══ BRANO PROPOSTO ══

Francia: la nuova settimana di lotta


La settimana che si apre in Francia sarà decisiva per comprendere lo sviluppo del movimento politico-sociale iniziato il 17 novembre.

Siamo alla quarta settimana di mobilitazione di un blocco storico che si sta formando e che unisce rivendicazioni sociali precise ad un cambiamento radicale dell’assetto politico.

Un movimento che ha prima “incrociato” le istanze espresse nelle mobilitazioni contro le violenza sulle donne il 24 novembre – qualsiasi osservatore minimamente attento ha colto il protagonismo femminile tra i Gilets Jaune ai presìdi e nelle varie azioni fin qui svolte al di là dell’appuntamento specifico – e poi è di fatto “confluito” nelle manifestazioni sul cambiamento climatico svoltesi in più di 140 città quest’ultimo sabato in tutto l’Esagono. Arrivare a fine mese e alla fine del mondo sono due facce della stessa medaglia, è detto ormai chiaramente.

Prima i singoli, e poi parti consistenti del sindacalismo conflittuale si sono approcciate e in alcuni casi si sono fuse con il movimento dei GJ, moltiplicando i momenti di confronto, le azioni comuni e la presenza. I GJ hanno “costretto” la CGT ad attivarsi e posto una seria riflessione al corpo del sindacato.

L’energia, sarebbe meglio dire “il furore”, degli studenti delle medie superiori e poi degli studenti universitari ha fatto irruzione in un clima sociale mutato il 30 novembre, dando vita per tutta la settimana ai blocchi degli istituti superiori – in particolare quelli “periferici” e delle aree rurali – riversandosi nelle strade, scontrandosi con le forze di polizia e talvolta esprimendosi con le modalità che hanno caratterizzato gli émeuts scoppiati a più riprese nella Francia della Quinta Repubblica.

Non bisogna dimenticare gli agricoltori che si battono contro lo strapotere dell’agro-business e che hanno espresso vicinanza e solidarietà ai GJ e che coi loro trattori hanno già animato alcune manifestazioni locali.

In sintesi: differenti segmenti della società, sulla spinta di ciò che hanno fatto i GJ, sono “entrati in scena” con rivendicazioni proprie beneficiando di un clima di più marcata sfiducia nell’operato dell’Esecutivo, di maggiore attenzione alle rivendicazione dei singoli comparti da parte dell’“opinione pubblica”.

═══
══ ESTRATTO DEI DATI ══

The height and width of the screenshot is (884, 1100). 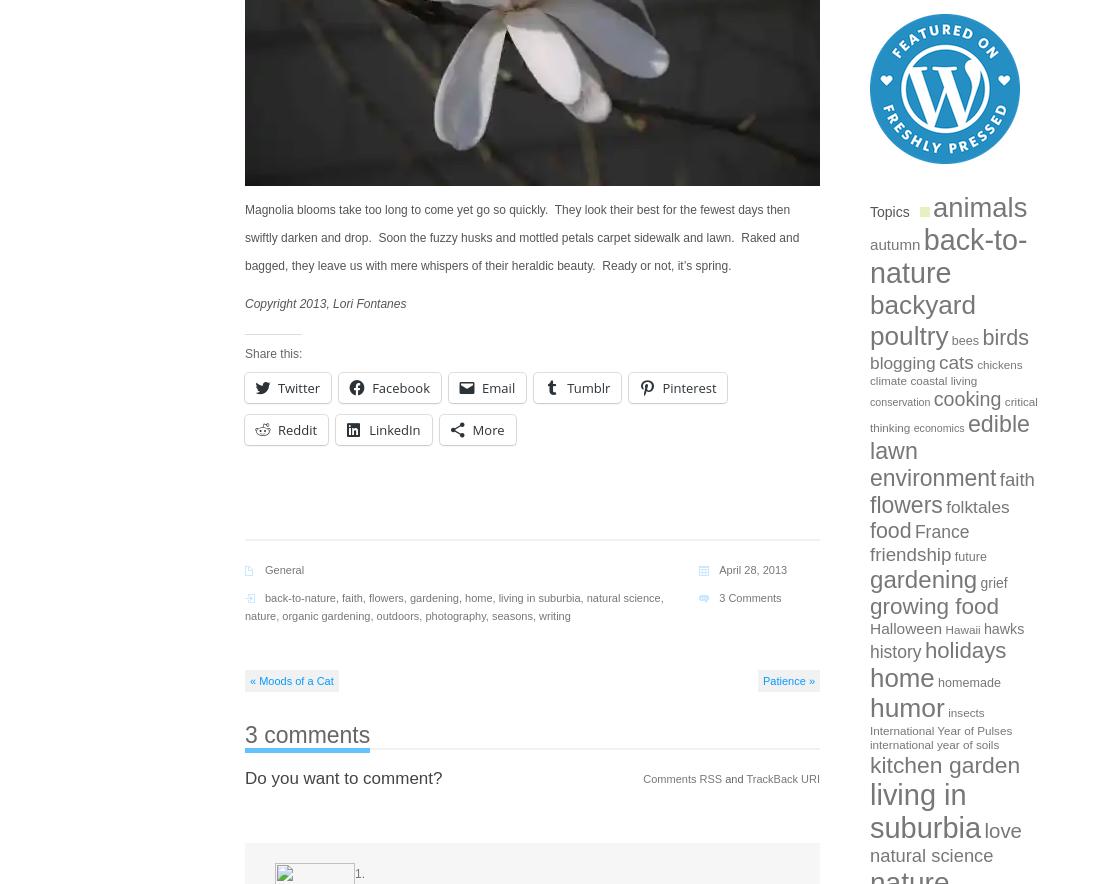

═══

- QUESITI DA RISOLVERE -
1. Elenca tutte le date con giorno e mese che compaiono nel brano sulla mobilitazione in Francia.
2. Prosegui il brano sulla mobilitazione in Francia a partire dalla sua ultima frase.
Le righe sono materiale distinto dal brano.

- SOLUZIONI DEGLI ESERCIZI -
1. 17 novembre, 24 novembre, 30 novembre

2.
Le forze politiche d’opposizione hanno fino ad ora operato da “delegato politico” in grado di riportare dentro le istituzioni rappresentative e nei dibattiti sui media le ragioni della collera sociale espressa, essendo tra l’altro parte organica del movimento che si sta esprimendo: NPA, France Insoumise, PCF e persino una parte dei socialisti ha svolto questa funzione, che tra l’altro ha progressivamente sottratto il terreno da un eventuale recupero da destra della protesta, da parte del RN (ex-FN) di Marine Le Pen e della LR di Laurent Wauquiez; mentre i militanti antifascisti hanno agito in maniera “più risoluta” nell’allontanare l’estrema destra identitaria dalle mobilitazioni.

Facciamo un bilancio dei nodi politici emersi sabato 8 dicembre e poi diamo un quadro dei principali avvenimenti di questa settimana.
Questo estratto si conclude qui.